[Dataset entries]

■ ■ ■ ■

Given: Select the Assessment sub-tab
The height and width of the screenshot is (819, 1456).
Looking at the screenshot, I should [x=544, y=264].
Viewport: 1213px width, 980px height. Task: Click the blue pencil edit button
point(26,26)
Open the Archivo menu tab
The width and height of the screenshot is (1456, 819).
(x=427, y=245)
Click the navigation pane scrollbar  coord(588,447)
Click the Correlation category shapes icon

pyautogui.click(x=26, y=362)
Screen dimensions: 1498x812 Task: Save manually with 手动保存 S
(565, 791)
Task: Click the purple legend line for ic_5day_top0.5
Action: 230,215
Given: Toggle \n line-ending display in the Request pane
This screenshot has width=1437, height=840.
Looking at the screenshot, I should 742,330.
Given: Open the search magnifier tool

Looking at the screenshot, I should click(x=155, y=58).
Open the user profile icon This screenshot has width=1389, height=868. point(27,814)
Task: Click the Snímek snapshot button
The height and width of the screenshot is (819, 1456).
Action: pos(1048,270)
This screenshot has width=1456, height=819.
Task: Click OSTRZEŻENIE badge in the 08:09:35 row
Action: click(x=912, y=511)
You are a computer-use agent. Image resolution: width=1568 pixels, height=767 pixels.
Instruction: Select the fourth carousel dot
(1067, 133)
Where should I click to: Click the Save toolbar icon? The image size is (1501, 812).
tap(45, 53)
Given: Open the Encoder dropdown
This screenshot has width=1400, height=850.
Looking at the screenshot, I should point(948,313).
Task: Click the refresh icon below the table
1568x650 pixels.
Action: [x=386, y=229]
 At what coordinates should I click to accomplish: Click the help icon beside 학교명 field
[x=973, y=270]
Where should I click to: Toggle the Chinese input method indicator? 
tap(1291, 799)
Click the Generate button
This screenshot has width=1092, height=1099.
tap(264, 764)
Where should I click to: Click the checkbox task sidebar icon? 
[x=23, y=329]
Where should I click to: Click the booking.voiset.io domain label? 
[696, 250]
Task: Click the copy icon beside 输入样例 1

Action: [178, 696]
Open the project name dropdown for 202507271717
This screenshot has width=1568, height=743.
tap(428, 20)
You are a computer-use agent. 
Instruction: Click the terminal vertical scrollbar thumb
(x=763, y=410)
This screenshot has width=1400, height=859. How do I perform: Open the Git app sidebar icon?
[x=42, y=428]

■ ■ ■ ■

- WORK TO BE COMPLETED -
Restate the data exactly, keeping every line intact.

- EXERCISE ANSWER -
Given: Select the Assessment sub-tab
The height and width of the screenshot is (819, 1456).
Looking at the screenshot, I should [x=544, y=264].
Viewport: 1213px width, 980px height. Task: Click the blue pencil edit button
point(26,26)
Open the Archivo menu tab
The width and height of the screenshot is (1456, 819).
(x=427, y=245)
Click the navigation pane scrollbar  coord(588,447)
Click the Correlation category shapes icon

pyautogui.click(x=26, y=362)
Screen dimensions: 1498x812 Task: Save manually with 手动保存 S
(565, 791)
Task: Click the purple legend line for ic_5day_top0.5
Action: 230,215
Given: Toggle \n line-ending display in the Request pane
This screenshot has width=1437, height=840.
Looking at the screenshot, I should 742,330.
Given: Open the search magnifier tool

Looking at the screenshot, I should click(x=155, y=58).
Open the user profile icon This screenshot has width=1389, height=868. point(27,814)
Task: Click the Snímek snapshot button
The height and width of the screenshot is (819, 1456).
Action: pos(1048,270)
This screenshot has width=1456, height=819.
Task: Click OSTRZEŻENIE badge in the 08:09:35 row
Action: click(x=912, y=511)
You are a computer-use agent. Image resolution: width=1568 pixels, height=767 pixels.
Instruction: Select the fourth carousel dot
(1067, 133)
Where should I click to: Click the Save toolbar icon? The image size is (1501, 812).
tap(45, 53)
Given: Open the Encoder dropdown
This screenshot has width=1400, height=850.
Looking at the screenshot, I should point(948,313).
Task: Click the refresh icon below the table
1568x650 pixels.
Action: [x=386, y=229]
 At what coordinates should I click to accomplish: Click the help icon beside 학교명 field
[x=973, y=270]
Where should I click to: Toggle the Chinese input method indicator? 
tap(1291, 799)
Click the Generate button
This screenshot has width=1092, height=1099.
tap(264, 764)
Where should I click to: Click the checkbox task sidebar icon? 
[x=23, y=329]
Where should I click to: Click the booking.voiset.io domain label? 
[696, 250]
Task: Click the copy icon beside 输入样例 1

Action: [178, 696]
Open the project name dropdown for 202507271717
This screenshot has width=1568, height=743.
tap(428, 20)
You are a computer-use agent. 
Instruction: Click the terminal vertical scrollbar thumb
(x=763, y=410)
This screenshot has width=1400, height=859. How do I perform: Open the Git app sidebar icon?
[x=42, y=428]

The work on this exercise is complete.